Opened in 2014, the museum cost $350 million. It is already a civic icon. Think of Winnipeg and you think of the Royal Winnipeg Ballet, the Blue Bombers, the Jets and now the human rights museum.

Maria and I will spend about $1,000 on airfare, accommodations, meals, getting around and admissions. Winnipeg Tourism will love us – proof tourist dollars are flowing into Winnipeg thanks to the museum.

That’s why I am so excited, in so many ways, about the now fully-funded $42 million Indigenous People’s Experience exhibit to be built at Fort Edmonton Park.

The exhibit will be the crown jewel of a $150-million upgrade (a three-way split between the Edmonton, Alberta and federal governments) to our top historical attraction. Fort Edmonton’s aging utilities will be overhauled and other interactive historical attractions added.

But the Indigenous People’s Experience is a biggie, a national and international tourist attraction.

It can be justified on multiple levels – recognizing the region and country’s First Nations people as part of the reconciliation process, partnerships with Metis and Treaty Six First Nation groups, year-round cultural tourism jobs for indigenous people, educational value and so on.

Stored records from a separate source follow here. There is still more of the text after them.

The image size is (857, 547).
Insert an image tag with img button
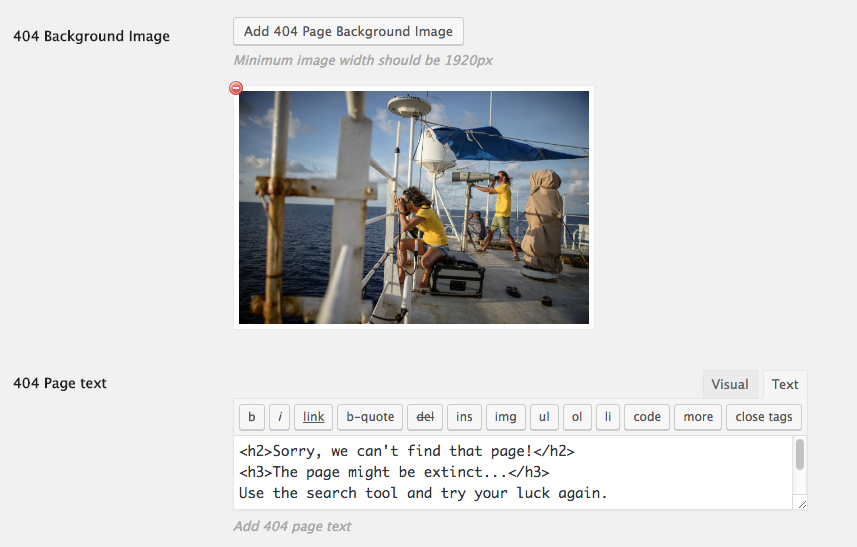(x=506, y=417)
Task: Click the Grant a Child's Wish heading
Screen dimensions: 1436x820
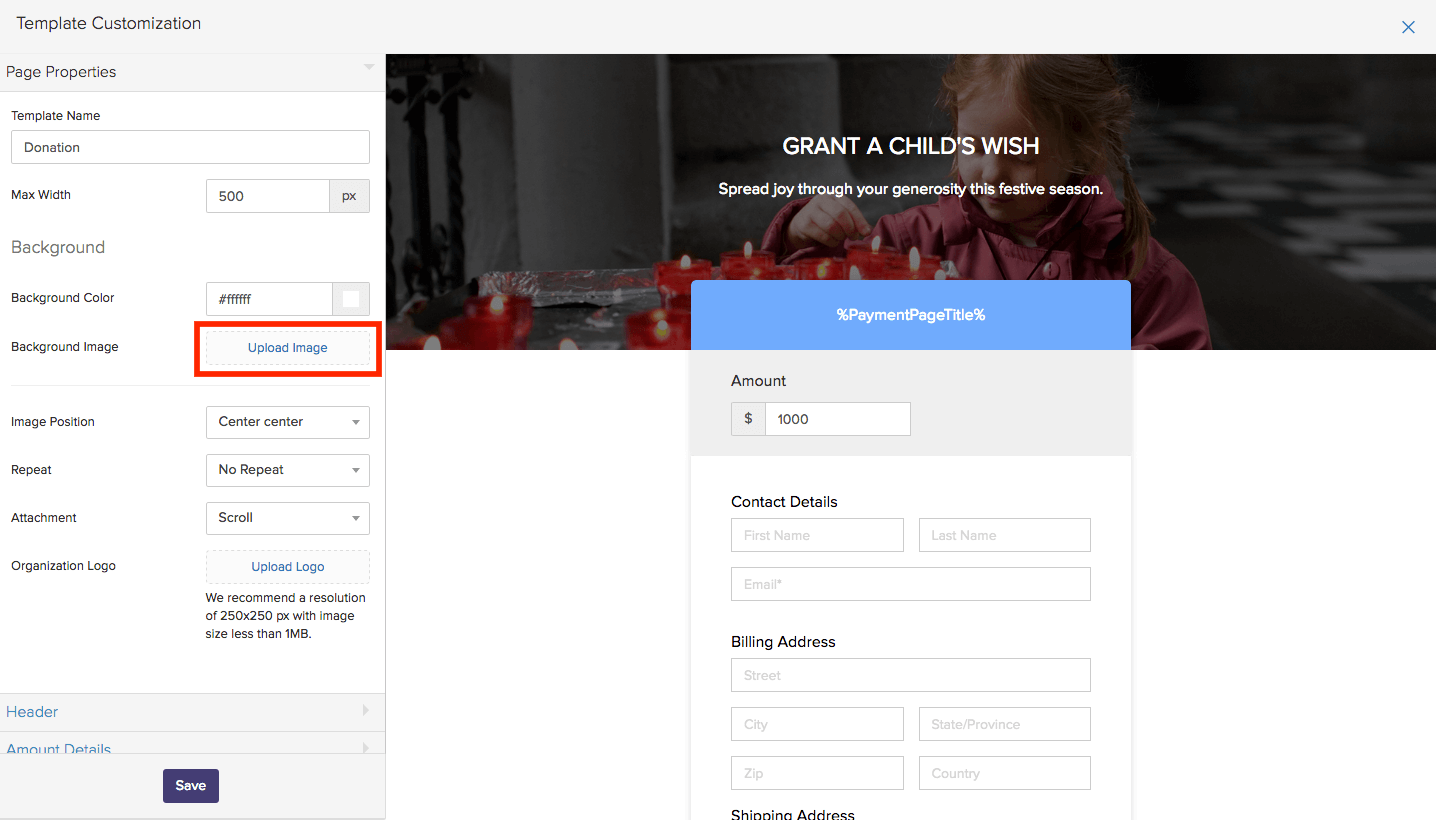Action: point(910,146)
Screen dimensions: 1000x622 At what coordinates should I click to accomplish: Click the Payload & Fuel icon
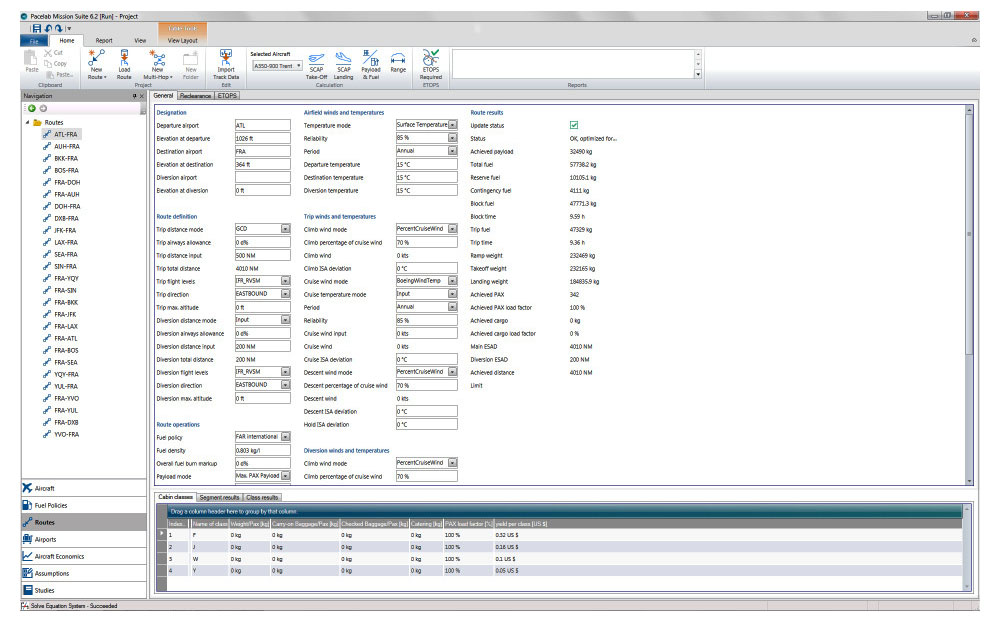(370, 59)
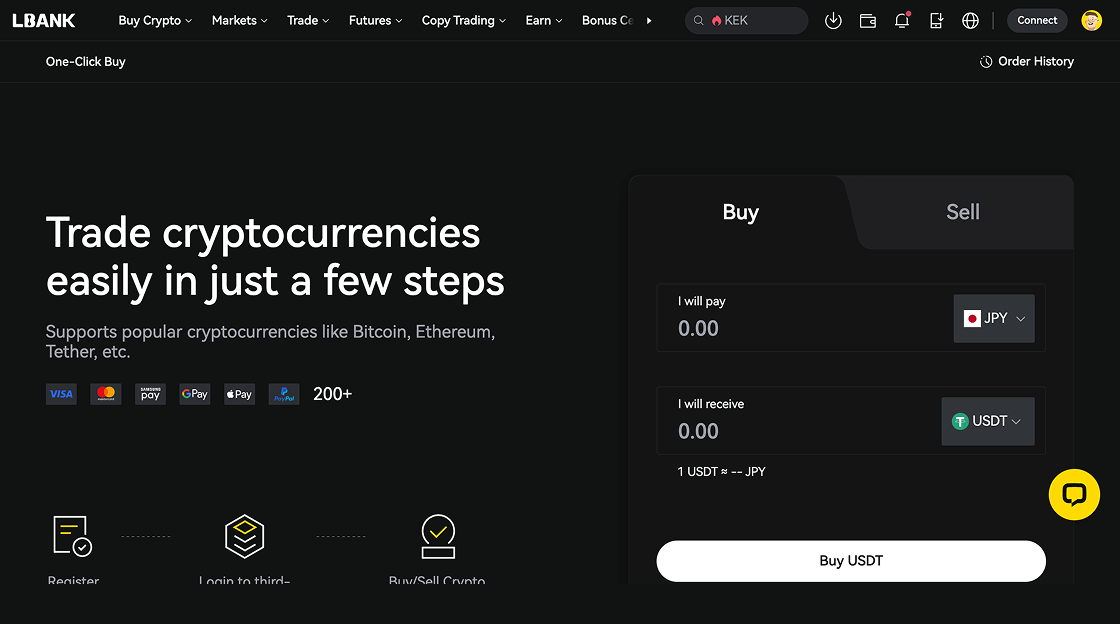Image resolution: width=1120 pixels, height=624 pixels.
Task: Expand the USDT coin dropdown
Action: click(988, 421)
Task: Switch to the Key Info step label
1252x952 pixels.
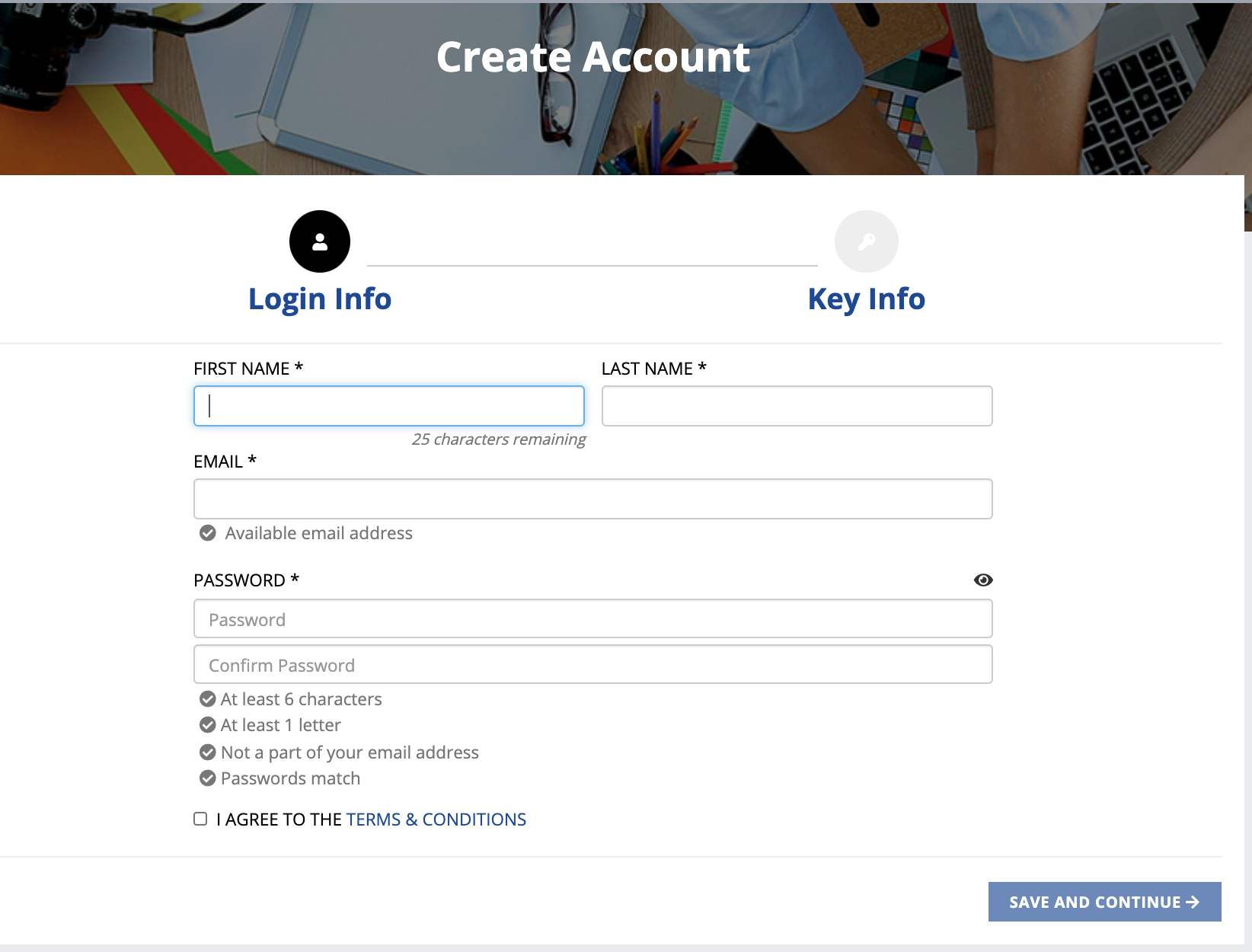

But this is a business column. I’m most interested in one nuts-and-bolts question. Will the $42 million put in the Indigenous People’s Experience offer a decent financial return for our taxpayer dollars?

Will this attraction generate hundreds of millions of new dollars coming here, from international/national tourists who otherwise WOULD NOT COME to Edmonton?

The answer – as long as the exhibit lives up to its hype as a world-class attraction, and is properly marketed at a global level – is yes.

Here’s why.

“Indigenous experiences” are a hot commodity in the tourism world. Europe remains fascinated by America’s first peoples. Germans are known to fly into Calgary, rent RVs to do the mountain loop to Vancouver and back. Now they’ll have a reason to include Edmonton.

This one attraction – properly done – will make Edmonton a recognizable place to visit during a Canadian vacation. Not just Germans, but from all over the world – especially Americans attracted by our cheap dollar.

We know and love our festivals and regional tourist attractions like Fort Edmonton Park, Elk Island, Ukrainian Village, the Reynolds Museum, Telus World of Science, the new Jurassic Forest, the Devonian Botanic Garden (now the University of Alberta Botanic Garden), the soon-to-reopen Royal Alberta Museum and the Art Gallery of Alberta.

But as international/national tourism attractions, other than West Edmonton Mall they are all small potatoes.

The Indigenous People’s Experience gives us a crown jewel – a unique, compelling reason for tourists other than friends and relatives to visit Edmonton, to then take in other city attractions, to include Edmonton/Northern Alberta stops on various eco-tours, cultural tours, canoeing packages and so on.

Other parts are filling in the local tourism puzzle. Ice District, Rogers Place and the revitalized downtown already make for an urban draw. The downtown Touch the Water promenade, with its access funicular now being built, will eventually be a reality.

Numbers from elsewhere are encouraging: Winnipeg Tourism can safely say some 200,000 “new” tourists are coming every year to the Museum for Human Rights.

In the U.S., the Connor Prairie Interactive History Park near Indianapolis – a concept similar to the Indigenous People’s Experience – is drawing 350,000 visitors a year.

Fort Edmonton’s own attendance projections – doubling its current 250,000 visitors a year by 2020 – actually sound cautious. If a fifth of those represent “new” tourism, an industry has been born.

One last caution: Let’s not kid ourselves about year-round tourism. Out-of-town tourists disappear once its -10C for months on end. What a surprise.

And one last sarcastic note: In too many ways, Edmonton still lets down its tourists. A few years ago, public bus service was finally extended to the airport from the Century Park LRT station. But the Route 747 bus still only runs once an hour, save for half-hour service during the four-hour afternoon peak. The driver only takes cash for the $5 fee, and doesn’t give out change.

Welcome to Edmonton! But should you arrive as a backpacker from Reykjavik or London or Amsterdam with no Canadian money or no $5 bill … TOO BAD!!!!